10. Christel Alsos – "Still"
11. Ronnie Butler – "Married Man"
12. The Weather Girls – "It's Raining Men"

==Reception==
===Critical response===
The film received mixed reviews from critics. Based on 49 reviews collected by Rotten Tomatoes, the film has an overall approval rating from critics of 27% with an average score of 4.60/10. The website's critical consensus states, "It's bolstered by a strong performance from Janet Jackson, but ultimately, Tyler Perry's Why Did I Get Married Too? doesn't add anything new to Perry's melodramatic formula." Metacritic calculated an average score of 44/100, based on 12 reviews, indicating "mixed or average reviews". Audiences polled by CinemaScore gave the film an average grade of "A" on an A+ to F scale.

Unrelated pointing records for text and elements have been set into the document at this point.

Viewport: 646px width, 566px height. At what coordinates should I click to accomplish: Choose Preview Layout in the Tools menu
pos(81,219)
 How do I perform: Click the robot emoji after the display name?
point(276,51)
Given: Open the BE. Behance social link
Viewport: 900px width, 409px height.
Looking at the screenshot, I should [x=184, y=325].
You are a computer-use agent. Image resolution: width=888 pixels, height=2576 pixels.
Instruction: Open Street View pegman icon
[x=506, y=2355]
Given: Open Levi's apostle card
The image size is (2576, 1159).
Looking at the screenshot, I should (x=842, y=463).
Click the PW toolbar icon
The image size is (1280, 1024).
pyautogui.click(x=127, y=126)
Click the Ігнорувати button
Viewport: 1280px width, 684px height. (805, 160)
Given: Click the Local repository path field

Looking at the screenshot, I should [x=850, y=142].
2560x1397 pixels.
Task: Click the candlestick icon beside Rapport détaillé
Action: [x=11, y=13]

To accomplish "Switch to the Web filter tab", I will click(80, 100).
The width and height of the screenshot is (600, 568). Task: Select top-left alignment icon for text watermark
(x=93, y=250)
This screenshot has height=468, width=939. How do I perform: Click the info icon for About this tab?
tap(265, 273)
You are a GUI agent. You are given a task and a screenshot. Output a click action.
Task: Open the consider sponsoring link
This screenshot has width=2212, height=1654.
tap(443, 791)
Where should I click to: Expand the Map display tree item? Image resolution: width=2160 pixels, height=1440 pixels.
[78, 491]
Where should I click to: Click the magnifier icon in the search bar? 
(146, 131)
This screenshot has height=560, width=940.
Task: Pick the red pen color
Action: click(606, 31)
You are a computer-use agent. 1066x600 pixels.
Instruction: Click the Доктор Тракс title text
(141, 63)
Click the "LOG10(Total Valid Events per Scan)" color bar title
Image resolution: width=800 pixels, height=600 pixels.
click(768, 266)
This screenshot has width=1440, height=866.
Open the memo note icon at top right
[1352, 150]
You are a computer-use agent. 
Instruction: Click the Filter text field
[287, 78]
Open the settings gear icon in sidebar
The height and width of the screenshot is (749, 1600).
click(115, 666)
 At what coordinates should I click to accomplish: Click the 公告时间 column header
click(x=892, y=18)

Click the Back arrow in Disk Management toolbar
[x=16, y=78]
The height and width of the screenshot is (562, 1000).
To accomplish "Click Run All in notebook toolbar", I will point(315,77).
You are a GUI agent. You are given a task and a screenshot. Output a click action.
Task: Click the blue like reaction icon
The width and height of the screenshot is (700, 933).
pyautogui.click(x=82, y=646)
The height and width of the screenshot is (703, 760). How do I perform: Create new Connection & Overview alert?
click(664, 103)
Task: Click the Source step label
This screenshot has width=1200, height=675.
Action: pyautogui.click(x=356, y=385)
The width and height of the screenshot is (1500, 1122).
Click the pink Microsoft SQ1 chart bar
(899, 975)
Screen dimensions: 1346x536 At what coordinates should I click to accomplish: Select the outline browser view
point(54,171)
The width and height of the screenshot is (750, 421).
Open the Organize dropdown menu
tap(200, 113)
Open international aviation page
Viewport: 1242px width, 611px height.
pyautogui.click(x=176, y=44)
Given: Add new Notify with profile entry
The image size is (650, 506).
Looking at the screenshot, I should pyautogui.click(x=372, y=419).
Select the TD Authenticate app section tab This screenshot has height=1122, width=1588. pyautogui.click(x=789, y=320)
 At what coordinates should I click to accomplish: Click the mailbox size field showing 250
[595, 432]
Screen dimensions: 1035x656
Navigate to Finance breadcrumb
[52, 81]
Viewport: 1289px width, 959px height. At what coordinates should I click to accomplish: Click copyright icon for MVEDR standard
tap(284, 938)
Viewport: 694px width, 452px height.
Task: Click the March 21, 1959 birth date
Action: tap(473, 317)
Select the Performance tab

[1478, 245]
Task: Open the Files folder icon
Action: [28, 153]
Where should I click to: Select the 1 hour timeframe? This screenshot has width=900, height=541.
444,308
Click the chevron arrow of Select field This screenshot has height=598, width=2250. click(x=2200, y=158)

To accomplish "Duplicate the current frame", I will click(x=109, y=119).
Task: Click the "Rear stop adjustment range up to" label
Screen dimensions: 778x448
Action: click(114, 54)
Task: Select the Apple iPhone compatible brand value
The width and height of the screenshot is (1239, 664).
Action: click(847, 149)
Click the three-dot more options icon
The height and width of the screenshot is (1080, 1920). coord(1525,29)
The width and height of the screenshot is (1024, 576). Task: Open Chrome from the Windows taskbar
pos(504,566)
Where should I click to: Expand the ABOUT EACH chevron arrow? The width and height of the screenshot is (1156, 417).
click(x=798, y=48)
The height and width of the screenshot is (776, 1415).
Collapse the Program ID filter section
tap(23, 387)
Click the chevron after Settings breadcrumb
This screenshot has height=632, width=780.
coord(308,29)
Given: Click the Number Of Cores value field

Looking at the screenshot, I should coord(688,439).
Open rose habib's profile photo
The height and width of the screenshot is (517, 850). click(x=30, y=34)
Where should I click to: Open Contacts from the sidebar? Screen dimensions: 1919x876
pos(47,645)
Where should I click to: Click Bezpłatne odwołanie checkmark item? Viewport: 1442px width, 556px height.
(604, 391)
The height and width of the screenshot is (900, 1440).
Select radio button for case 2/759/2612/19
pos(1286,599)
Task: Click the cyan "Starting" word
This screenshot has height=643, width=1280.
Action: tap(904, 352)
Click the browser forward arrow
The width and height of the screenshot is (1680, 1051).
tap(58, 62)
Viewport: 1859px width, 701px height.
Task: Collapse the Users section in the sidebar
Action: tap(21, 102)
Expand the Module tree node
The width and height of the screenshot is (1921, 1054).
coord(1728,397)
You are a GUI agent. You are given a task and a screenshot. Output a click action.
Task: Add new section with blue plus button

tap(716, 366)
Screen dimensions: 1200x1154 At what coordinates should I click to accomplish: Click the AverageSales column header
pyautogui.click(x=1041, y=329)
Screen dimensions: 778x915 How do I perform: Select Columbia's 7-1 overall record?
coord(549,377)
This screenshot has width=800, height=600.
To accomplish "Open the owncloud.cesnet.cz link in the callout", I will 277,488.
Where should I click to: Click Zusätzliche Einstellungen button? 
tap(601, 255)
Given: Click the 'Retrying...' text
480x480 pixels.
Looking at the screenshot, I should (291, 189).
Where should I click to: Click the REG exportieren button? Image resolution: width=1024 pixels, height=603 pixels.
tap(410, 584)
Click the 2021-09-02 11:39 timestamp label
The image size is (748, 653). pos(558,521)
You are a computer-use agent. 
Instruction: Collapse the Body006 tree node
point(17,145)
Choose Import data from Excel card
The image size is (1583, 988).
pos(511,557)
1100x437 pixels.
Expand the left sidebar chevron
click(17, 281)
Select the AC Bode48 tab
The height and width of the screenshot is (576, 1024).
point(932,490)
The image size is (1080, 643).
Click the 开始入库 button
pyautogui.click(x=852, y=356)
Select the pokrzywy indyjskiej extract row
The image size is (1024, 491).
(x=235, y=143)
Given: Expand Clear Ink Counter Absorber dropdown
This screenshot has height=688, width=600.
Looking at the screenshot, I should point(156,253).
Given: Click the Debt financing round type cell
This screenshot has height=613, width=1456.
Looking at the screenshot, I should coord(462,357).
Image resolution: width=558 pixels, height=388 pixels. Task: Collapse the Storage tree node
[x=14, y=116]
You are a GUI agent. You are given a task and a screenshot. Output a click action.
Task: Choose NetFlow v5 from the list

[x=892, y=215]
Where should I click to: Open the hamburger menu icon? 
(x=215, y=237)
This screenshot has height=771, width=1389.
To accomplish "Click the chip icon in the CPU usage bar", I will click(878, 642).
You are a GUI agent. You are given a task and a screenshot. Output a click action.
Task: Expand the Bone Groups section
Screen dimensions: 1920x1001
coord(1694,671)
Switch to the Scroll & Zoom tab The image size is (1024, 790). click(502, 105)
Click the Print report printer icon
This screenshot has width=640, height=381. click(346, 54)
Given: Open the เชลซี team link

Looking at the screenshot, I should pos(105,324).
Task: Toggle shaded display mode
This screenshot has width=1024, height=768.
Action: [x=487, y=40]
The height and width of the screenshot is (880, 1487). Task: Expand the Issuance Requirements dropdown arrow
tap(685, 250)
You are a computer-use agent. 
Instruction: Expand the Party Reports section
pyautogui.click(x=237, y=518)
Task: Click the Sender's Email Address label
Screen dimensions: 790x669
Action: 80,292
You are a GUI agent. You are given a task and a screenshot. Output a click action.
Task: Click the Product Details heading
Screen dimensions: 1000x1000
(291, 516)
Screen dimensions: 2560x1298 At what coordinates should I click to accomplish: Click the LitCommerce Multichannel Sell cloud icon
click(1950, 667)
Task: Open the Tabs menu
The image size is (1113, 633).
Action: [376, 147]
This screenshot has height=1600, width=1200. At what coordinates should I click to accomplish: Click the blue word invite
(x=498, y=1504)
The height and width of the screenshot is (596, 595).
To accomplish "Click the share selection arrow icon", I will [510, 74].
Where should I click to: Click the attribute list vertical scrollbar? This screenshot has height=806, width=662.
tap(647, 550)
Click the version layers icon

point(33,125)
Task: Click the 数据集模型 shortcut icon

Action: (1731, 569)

Wesley Morris of The Boston Globe gave the film 2½ out of 4 stars, claiming: "If Perry's cinematic vision remains less than 20/20, his sagacity gets stronger by the movie." Lisa Schwarzbaum of Entertainment Weekly graded the film a D, writing in her review: "It's a contradiction in terms to think of the phenomenally successful, prolific entertainment showman Tyler Perry as lazy, but there's no other description for this particular product: Terribly shot and crudely assembled." Scott Wilson concurred, stating: "Why Did I Get Married Too? lacks the underlying goodwill of some of his better work and plays like a gift wrapped present to his detractors." Wilson graded the movie 1.5/5 stars.

===Box office===
Why Did I Get Married Too? grossed a total of $30.2 million in its opening weekend placing second behind Clash of the Titans. Its opening weekend gross makes it the third highest opening for films created by Tyler Perry. As of June 6, 2010 the movie has grossed over $60 million domestically.

===Awards/nominations===
NAACP Image Awards
- 2011: Nomination - Outstanding Motion Picture
- 2011: Nomination - Outstanding Actress in a Motion Picture - Janet Jackson
- 2011: Nomination - Outstanding Supporting Actress in a Motion Picture - Jill Scott
- 2011: Nomination - NAACP Image Award for Outstanding Writing in a Motion Picture - Tyler Perry

==Sequel==
In June 2021, Perry entertained the idea of revisiting the franchise with a film called Why Did I Get Married Again?; the sequel was confirmed in a slate announcement made by Netflix in January 2026.